§ What is needed
Pull every line holding the word "Switch" from the data below and copy it.

§ Dataset records
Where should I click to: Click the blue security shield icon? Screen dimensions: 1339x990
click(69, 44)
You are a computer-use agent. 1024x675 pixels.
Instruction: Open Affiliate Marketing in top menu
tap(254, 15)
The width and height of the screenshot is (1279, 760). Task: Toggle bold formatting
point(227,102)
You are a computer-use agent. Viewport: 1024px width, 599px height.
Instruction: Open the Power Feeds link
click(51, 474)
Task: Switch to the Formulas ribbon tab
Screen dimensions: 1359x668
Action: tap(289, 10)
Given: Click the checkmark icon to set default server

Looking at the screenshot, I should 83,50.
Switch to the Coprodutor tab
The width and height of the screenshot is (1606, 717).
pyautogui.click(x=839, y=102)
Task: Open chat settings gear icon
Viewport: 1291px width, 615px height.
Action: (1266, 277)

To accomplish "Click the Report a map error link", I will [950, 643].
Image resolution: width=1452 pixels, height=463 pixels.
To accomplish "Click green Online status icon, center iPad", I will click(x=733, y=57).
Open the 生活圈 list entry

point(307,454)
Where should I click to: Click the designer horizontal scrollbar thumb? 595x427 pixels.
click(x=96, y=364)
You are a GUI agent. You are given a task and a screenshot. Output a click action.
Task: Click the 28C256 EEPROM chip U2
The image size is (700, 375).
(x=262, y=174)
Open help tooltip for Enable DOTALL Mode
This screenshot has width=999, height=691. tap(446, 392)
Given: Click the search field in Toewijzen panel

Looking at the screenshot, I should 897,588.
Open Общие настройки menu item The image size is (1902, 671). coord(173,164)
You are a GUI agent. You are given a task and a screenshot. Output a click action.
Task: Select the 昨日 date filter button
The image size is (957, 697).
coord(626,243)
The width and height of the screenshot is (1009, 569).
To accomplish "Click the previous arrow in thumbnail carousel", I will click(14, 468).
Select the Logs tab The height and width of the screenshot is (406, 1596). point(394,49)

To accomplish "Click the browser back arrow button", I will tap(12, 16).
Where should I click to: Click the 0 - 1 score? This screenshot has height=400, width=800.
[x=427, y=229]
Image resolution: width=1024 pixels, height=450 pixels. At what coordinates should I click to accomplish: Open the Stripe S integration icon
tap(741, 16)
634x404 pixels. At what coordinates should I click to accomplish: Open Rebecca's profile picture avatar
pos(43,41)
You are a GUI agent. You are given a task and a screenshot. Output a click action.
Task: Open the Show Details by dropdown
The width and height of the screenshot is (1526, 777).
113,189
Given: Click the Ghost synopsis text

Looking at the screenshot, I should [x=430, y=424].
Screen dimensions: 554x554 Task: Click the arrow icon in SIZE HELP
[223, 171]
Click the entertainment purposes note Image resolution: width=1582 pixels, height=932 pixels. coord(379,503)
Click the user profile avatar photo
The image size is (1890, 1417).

§ Response
Task: Switch to the Formulas ribbon tab
Switch to the Coprodutor tab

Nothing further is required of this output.